What does this matter to Steem?

Steem was also a greenfield project, and doesn't support the Bitcoin API. It does, however, have its own very rich set of APIs.

There are quite a few cool games and other services that we could easily bring up on Steem if we had a nice clear mapping between certain Bitcoin API functions and Steem API functions.

Possibly more importantly, there are also a lot of developers who still design in terms of the Bitcoin API.

A direct mapping is impossible, but having some guidance on moving one's thinking between the two could really help with developer on-boarding.

Although the Bitcoin API contains over 120 functions, a tiny subset of these are typically all that's needed for a given use-case.

To see where the friction is, we'll pick a use-case and do a worked example of trying to approach Steem when coming from the Bitcoin API world.

Case Study: Bitcoin API dice game

As an example, let's consider a simple hypothetical dice game using the Bitcoin API.

Game specification

No user registration is required. When a potential player clicks Play Now on the game website, they are given a form to paste their address to receive winnings, and are shown a custom game address generated just for that play.

The game address and receive address are added to a local database.
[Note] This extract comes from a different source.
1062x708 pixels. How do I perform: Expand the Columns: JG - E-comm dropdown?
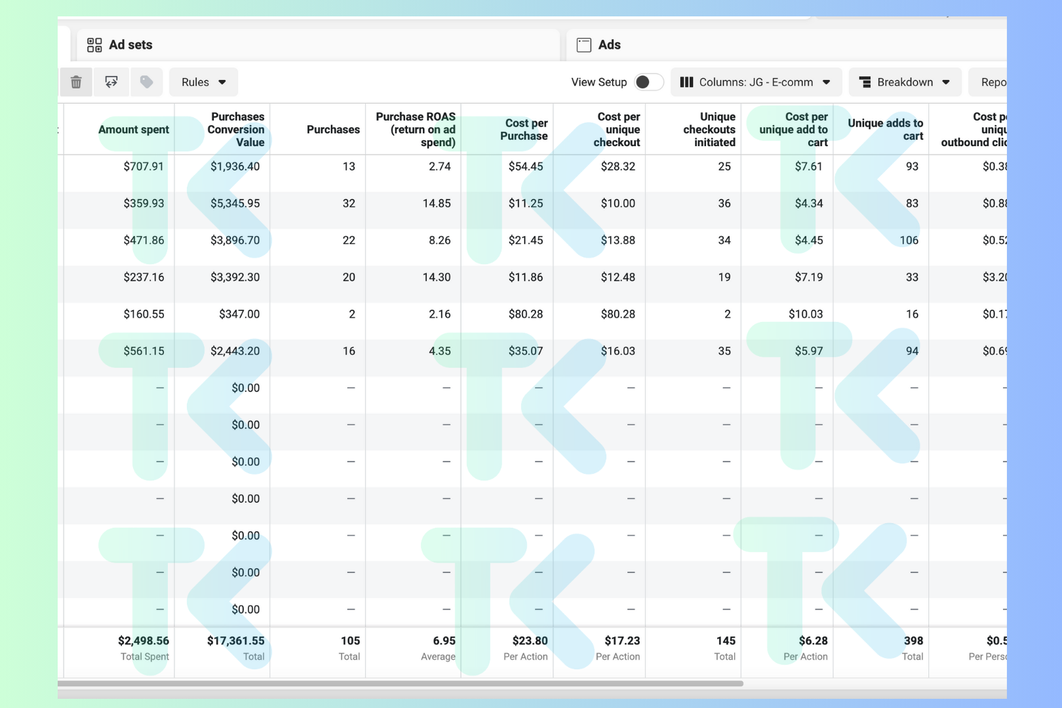pyautogui.click(x=756, y=82)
To play, the player sends an amount of coins to the game address. The game server is monitoring for incoming transactions, and when it sees that the game address has received a transaction, makes a provably-fair dice roll using the transaction ID and the hash of the block the transaction appeared in.

If the player won, the server consults its database, and sends the rewards to the receive address the player entered.

(Note: In an even simpler variation, funds are automatically sent back to the address which held the first input / largest input of the play transaction. Historically, most games stopped doing this due to user confusion over inputs on change addresses.)

Bitcoin API calls

To implement the above flow using the classical Bitcoin API, only a few calls are needed.

To generate a game address for the player, getnewaddress would be used. This generates a fresh key pair using the wallet's HD master key, adds the private key to the wallet, and returns the new public address.

To list all incoming transactions, listtransactions is called. For each transaction, it returns the amount, in-wallet destination address, tx id, and (conveniently) the block hash the transaction appeared in.

Finally, sendtoaddress would be used to send winnings.

The functions getbalance and getreceivedbyaddress may also be helpful, but aren't strictly required for our example game in its simplest guise.

Steem API: Detecting players and rolling the dice

Our hypothetical experienced Bitcoin API developer coming to Steem will naturally dig into the Steem API docs looking for equivalents to the above functions, and may become a bit confused if looking for a direct mapping between the two APIs.

transfers_api.getTransfers looks almost perfect to replace listtransactions. For each incoming transaction, we have a timestamp, amount, and sender. We also get the memo field, a potentially useful way to pass arbitrary data in a transaction.

Note that getTransfers doesn't show us an actual wallet address like we might expect. In Steem land, that's perfectly fine. Usernames are unique, and effectively are addresses when it comes to transferring funds.

From the perspective of our example Dice game, that means we don't need to worry about game addresses or reward addresses at all. The user who transferred coins to the game is the user playing, and the user we need to pay if they win. Great, we don't need getnewaddress at all!

With no need to generate player addresses, the game's website's front end doesn't need to have any functionality. So it doesn't even need a website, beyond a post on Steem! Of course, it still needs a backend to check for transactions, roll the dice, and send out winnings.

It's a simple example, but this is a perfect demonstration of the differing paradigms between Steem and a traditional blockchain, and the way that those differences manifest at API level.

However, what is a bit of a problem for our Bitcoin API game design is that unfortunately, getTransfers doesn't show us transaction ids or another direct mapping down to the blockchain.

This means our Bitcoin API game's source of provable randomness isn't as readily available.

We do have options of course. Using blocks_api.getLastIrreversibleBlockNum and blocks_api.getTransactionsInBlock (which does show tx ids), we could keep an eye on the chain tip and parse through block transactions looking for transfers to the game account.

That's not very elegant though. Perhaps a better method: When we see a new incoming transfer with getTransfers, call blocks_api.getBlock with the current tip height, and simply use that block hash (returned as block_id) as our provably-fair random source.

That's still not ideal! What if tip has moved on several blocks since the transfer? A player could argue that the game operator is waiting a few blocks to see if one of them gives the house an advantageous roll.

This is where I come a little unstuck. So far, I haven't seen exactly how to link a transfer down to a blockchain transaction without continuously parsing chain tip myself. What am I missing, @steemchiller?!

Steem API: Sending funds (or posts, comments, votes...)

To send funds, someone used to the Bitcoin API may be initially stumped by the apparent lack of any API call to send coins. That's because on Steem, sending coins (a transfer) is only one of many operations that a given blockchain transaction might encode.

The resulting flow appears to be very similar to the Bitcoin API's raw transaction flow of createrawtransaction, signrawtransactionwithkey, sendrawtransaction, but I'm finding it hard to find a concrete example.

The rest of this post is just my current, untested hunch!

I suspect that we first create a transaction object containing our desired operation (in this case, transfer), value, sender, and recipient.

I think we then call database_api.get_required_signatures, but I'm unclear whether that actually signs the transaction for us if the node has those private keys, or just gives us the public keys that need to sign.

Once we've created and signed our transaction, we can push it out onto the network with network_broadcast_api.broadcast_transaction.

Disclaimer: All this only represents my current wooly understanding of the Steem APIs. I've also glossed over many things in the Dice example, including keeping track of which games have already been played/paid, the need (in the Bitcoin API version) to atomically couple blockchain and local DB operations, the need to occasionally sweep the wallet due to slowdown from all those single-use keypairs -- the list goes on. Don't implement something like this unless you're confident in what you're doing, or have access to battle-tested code.

I eagerly await corrections!